When relationships are modeled as graphs, both nodes and edges can have features. This, too, adds complexity. But not everything is harder with graphs. Think of how cumbersome it can be to obtain labeled data for supervised learning. With graphs, often an astonishingly small amount of labeled data is needed. More surprisingly still, a graph can be constructed when not a single edge is present. Put differently, learning on sets can morph into learning on graphs.

At this point, let me switch gears and move on to the practical part: the raison d’être of this post.

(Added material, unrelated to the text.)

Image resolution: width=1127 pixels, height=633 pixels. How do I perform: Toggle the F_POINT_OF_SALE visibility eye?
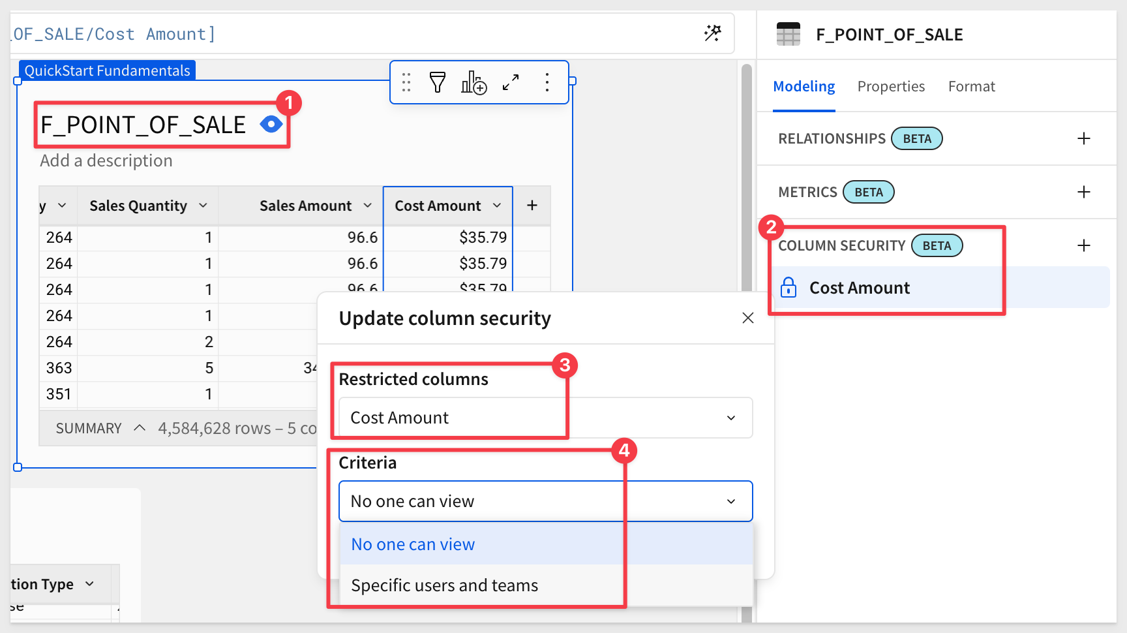(x=271, y=124)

Matching concepts and code: PyTorch Geometric

In this (and future) posts, we’ll make use of PyTorch Geometric (from hereon: PyG), the most popular, at this time, and fastest-growing in terms of functionality as well as user base, library dedicated to graph DL.

Deep learning on graphs, in its most general form, is usually characterized by the term message passing. Messages are passed between nodes that are linked by an edge: If node $A$ has three neighbors, it will receive three messages. Those messages have to be summarized in some meaningful way. Finally – GNNs consisting of consecutive layers – the node will have to decide how to modify its previous-layer features (a.k.a. embeddings) based on that summary.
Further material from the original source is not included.